[GR-48103] Native Image Layers

christianwimmer commented 1 year ago

TL;DR

Allow users to create native images that depend on one or more base images. Such application images are much faster to build compared with standalone images, providing an improved development experience. Moreover, base images can be shared not just across applications but potentially also across different operating system processes, which can reduce the overall memory footprint.

Motivation

Up until today, users can only build standalone native images, which are single executables (or shared libraries) containing all machine code and an object heap for a given application. While standalone images can benefit from closed-world optimizations, the build step always needs to analyze and compile the full application, including its dependencies, the JDK, and the Substrate VM runtime system.

Layered native images will work similarly to image layers in the container world: Certain components of an application, for example a microservices framework and dependencies, can be turned into one or more base images. On top of such base images, application images can be built.
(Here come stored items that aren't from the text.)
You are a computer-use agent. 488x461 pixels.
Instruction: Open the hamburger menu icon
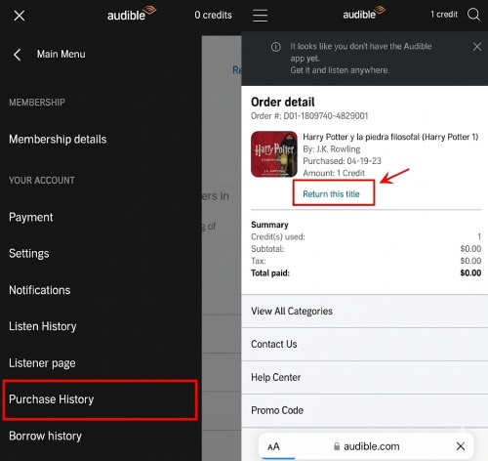click(x=261, y=16)
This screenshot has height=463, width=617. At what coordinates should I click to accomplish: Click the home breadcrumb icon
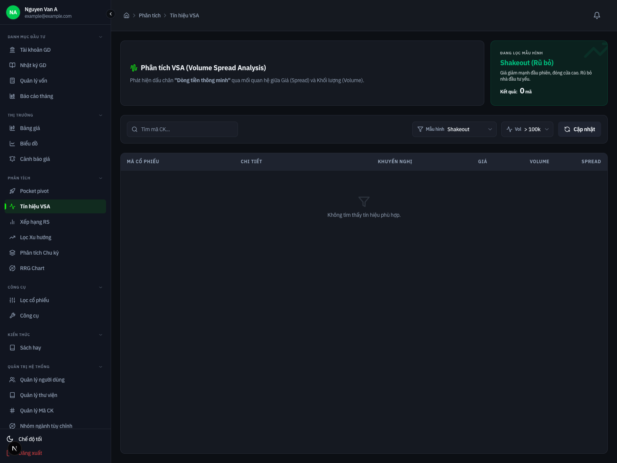tap(126, 15)
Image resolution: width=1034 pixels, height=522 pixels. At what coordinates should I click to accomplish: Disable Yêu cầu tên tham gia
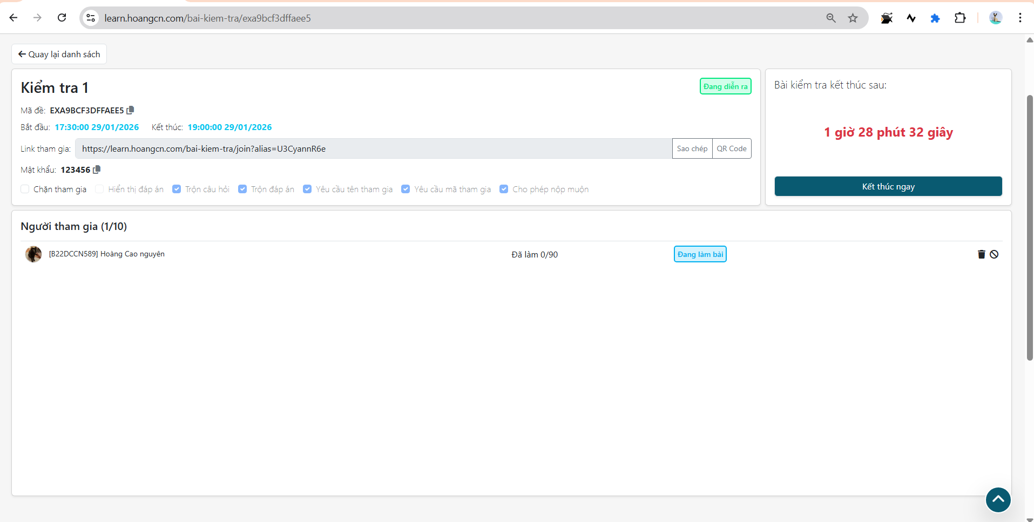tap(307, 189)
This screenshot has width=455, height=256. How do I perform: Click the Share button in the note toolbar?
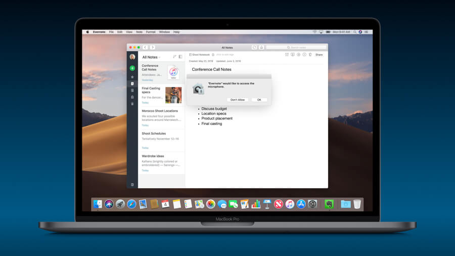click(319, 55)
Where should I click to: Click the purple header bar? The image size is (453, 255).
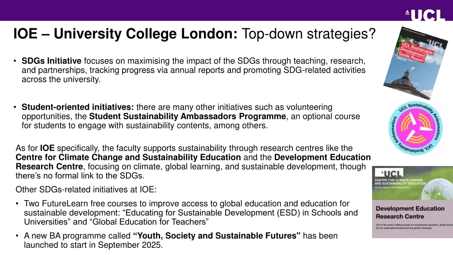199,10
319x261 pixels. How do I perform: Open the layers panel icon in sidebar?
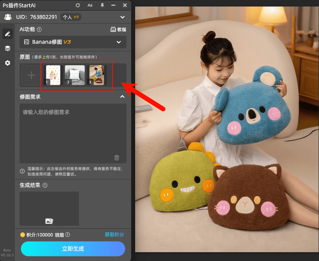tap(7, 48)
Such images are much smaller and faster to build compared with standalone images because only the application code needs to be recompiled. Everything that is part of the base images can be re-used and does not need recompilation.

Although base images cannot benefit from closed-world optimizations anymore and will thus be larger in size, they provide another benefit: Since multiple applications can use the same base images, base images can be shared, at least partly, across operating system processes, which can reduce the overall memory footprint when deploying multiple application images on the same machine.

Goals

Reduce image build time for the application (not for the layered images themselves, or the total time necessary to build all layer dependencies): Allow incremental building of native images where a base image for the core dependencies of the application is pre-built and for application code changes, only the application code needs to be considered.
Reduce the combined RSS memory size when many different applications that share common base frameworks and libraries run on the same machine.
Provide a memory efficient and secure integration into GraalOS, but also work outside of GraalOS (at first on Linux, eventually also on MacOS and Windows).
Guarantee the same programming model restrictions as standalone images. We want to be able to "upgrade" a layered application image to a standalone image in GraalOS when that application is frequently used.

Non-Goals

Layered images are no general purpose standard shared libraries that can be used from other languages (like from C).
No interchangeability of images: We do not allow building different base images and mix / match different such images at run time. When building an application, the base images it depends on are fixed at build time. When a base image is rebuilt, all applications that depend on the base image need to be rebuilt too. This includes minor bugfixing releases of a framework or the JDK.
No overall build time improvements: We accept that the sum of the image build time of the base images and the application image will be higher than the current overall build time.
No overall image size improvements: The size of the base images plus the application image will be higher (probably 2.5x to 5x) than the current image size.

Success Metrics

Reduce the binary size of a Spring/Micronaut/Quarkus application image to at most a few MBytes.
Reduce the total RSS of all applications when many applications are running because machine code and image heap of base images can be shared between different applications.
Keep the peak performance acceptable, at most ~20% reduced peak performance (compared to a standalone native image). Some loss of peak performance will be inevitable because closed-world optimizations are no longer possible.

Technical Details

Terminology

The current approach of building a single image that contains the application, libraries, the JDK, and the runtime system is called a "standalone image".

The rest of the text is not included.